Mexico's incoming foreign minister Marcelo Ebrard said on Tuesday that to contain migration pressure in Central America and southern Mexico, an effort on the scale of the Marshall Plan that rebuilt war-ravaged Europe would be needed to develop the region.
Mexico is battling to curb the flow of migrants from Central America fleeing violence and poverty, and tensions have risen on the U.S.-Mexico border since the arrival in the last few weeks of a caravan of mostly Hondurans seeking U.S. asylum.
Mexican President-elect Andres Manuel Lopez Obrador has pledged to discourage migration through economic development, and wants the United States to contribute to a plan focused on Mexico's poorer south and Central America.
Speaking in Mexico City, Ebrard said the solution might not be similar to the Marshall Plan, "but it will be in terms of the scale of the effort that needs to be made," he told reporters.
Named after U.S. general and later Secretary of State George Marshall, the Marshall Plan was a massive U.S.-backed effort to rebuild Western Europe after the devastation wrought by World War II.
Ebrard, who is due to meet U.S. Secretary of State Mike Pompeo on Sunday to discuss the border and migration, said estimates were still being prepared to determine just how much funding would be needed to develop the region.

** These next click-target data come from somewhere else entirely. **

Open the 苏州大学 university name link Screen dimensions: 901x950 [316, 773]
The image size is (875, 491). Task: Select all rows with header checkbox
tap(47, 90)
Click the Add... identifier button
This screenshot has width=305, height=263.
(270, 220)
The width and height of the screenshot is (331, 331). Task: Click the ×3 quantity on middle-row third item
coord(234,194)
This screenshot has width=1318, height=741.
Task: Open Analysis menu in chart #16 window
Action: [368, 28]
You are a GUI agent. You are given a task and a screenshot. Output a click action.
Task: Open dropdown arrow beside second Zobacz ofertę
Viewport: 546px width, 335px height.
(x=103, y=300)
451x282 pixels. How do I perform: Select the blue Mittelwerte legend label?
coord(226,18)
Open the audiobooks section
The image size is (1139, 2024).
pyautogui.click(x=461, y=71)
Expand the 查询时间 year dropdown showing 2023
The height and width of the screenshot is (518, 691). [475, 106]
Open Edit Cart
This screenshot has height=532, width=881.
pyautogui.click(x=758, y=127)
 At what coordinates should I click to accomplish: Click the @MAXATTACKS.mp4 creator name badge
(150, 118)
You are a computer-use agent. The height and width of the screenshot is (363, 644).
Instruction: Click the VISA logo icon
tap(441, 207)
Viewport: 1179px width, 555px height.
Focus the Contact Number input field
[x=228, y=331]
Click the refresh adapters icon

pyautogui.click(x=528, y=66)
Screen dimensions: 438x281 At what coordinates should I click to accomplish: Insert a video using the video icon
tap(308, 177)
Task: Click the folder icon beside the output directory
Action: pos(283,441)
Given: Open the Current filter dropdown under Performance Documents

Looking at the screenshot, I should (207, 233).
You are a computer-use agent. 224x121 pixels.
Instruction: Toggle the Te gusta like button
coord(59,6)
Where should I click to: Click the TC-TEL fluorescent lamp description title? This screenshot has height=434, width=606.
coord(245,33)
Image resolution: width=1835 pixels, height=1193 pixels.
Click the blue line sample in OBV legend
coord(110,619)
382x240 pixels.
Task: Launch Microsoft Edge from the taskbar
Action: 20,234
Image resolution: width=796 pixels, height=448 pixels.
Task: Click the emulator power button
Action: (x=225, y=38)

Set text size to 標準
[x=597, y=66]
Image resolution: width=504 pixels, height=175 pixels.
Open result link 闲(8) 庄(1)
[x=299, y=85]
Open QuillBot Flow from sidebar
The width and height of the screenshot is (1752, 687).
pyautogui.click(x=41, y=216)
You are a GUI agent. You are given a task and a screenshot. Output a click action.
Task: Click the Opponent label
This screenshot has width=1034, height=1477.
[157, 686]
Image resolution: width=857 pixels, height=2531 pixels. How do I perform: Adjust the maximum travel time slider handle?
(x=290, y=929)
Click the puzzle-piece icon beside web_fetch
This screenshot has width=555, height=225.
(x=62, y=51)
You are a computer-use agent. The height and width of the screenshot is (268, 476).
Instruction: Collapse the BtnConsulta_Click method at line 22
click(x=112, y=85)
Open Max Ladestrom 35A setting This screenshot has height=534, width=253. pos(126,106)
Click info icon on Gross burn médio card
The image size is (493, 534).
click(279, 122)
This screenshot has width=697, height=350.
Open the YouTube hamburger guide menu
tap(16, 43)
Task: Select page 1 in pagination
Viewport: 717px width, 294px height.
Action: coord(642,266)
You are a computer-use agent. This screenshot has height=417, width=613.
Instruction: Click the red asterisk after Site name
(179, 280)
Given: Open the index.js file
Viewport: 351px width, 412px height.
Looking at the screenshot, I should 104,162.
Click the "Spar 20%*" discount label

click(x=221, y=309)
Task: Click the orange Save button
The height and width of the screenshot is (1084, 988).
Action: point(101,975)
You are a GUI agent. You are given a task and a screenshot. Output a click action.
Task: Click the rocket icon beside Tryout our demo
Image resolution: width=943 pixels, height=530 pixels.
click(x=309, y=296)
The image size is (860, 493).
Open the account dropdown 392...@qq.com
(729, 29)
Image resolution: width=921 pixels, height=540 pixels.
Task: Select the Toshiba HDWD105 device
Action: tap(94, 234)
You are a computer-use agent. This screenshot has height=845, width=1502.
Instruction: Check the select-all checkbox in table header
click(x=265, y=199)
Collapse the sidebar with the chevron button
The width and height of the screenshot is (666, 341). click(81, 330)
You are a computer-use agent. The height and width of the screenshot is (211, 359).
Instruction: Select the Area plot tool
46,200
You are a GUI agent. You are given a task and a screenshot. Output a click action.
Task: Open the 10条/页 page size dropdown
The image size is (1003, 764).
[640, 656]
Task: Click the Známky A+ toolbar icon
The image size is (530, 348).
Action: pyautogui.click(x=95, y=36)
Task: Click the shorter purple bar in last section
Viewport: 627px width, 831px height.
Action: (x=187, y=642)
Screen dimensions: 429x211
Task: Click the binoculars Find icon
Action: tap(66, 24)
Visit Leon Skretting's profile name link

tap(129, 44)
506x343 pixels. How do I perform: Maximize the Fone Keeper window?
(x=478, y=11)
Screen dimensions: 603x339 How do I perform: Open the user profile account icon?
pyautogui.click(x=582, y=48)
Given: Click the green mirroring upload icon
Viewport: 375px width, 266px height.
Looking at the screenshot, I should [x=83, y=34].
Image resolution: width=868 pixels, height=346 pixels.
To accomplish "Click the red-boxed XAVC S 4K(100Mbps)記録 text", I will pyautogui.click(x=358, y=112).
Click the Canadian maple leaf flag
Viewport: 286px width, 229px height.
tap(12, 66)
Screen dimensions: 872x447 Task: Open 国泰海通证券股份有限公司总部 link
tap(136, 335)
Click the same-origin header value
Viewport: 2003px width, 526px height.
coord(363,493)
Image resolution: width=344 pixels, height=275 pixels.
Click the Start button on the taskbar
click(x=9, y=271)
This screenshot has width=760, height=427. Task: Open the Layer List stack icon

Mexico alone was likely to invest more than $20 billion in southern Mexico during the coming administration, Ebrard said.
"As a result, any serious effort undertaken for our brothers in El Salvador, Honduras and Guatemala would need to be a similar sum," he added.
The bulk of illegal immigrants caught trying to enter the United States in recent years have set out from Honduras, El Salvador and Guatemala, three of the most violent and impoverished countries in the Americas.
U.S. President Donald Trump has been pressuring Mexico to keep the migrants while their asylum claims are processed in the United States. Members of the incoming government have suggested some sort of deal may be possible.
Ebrard said Mexico was not thinking of deporting the Central American migrants currently stuck on the U.S. border.
"What's to be done? Get ready to assume that some of them are going to be on Mexican soil and in that area during the next few months," he said.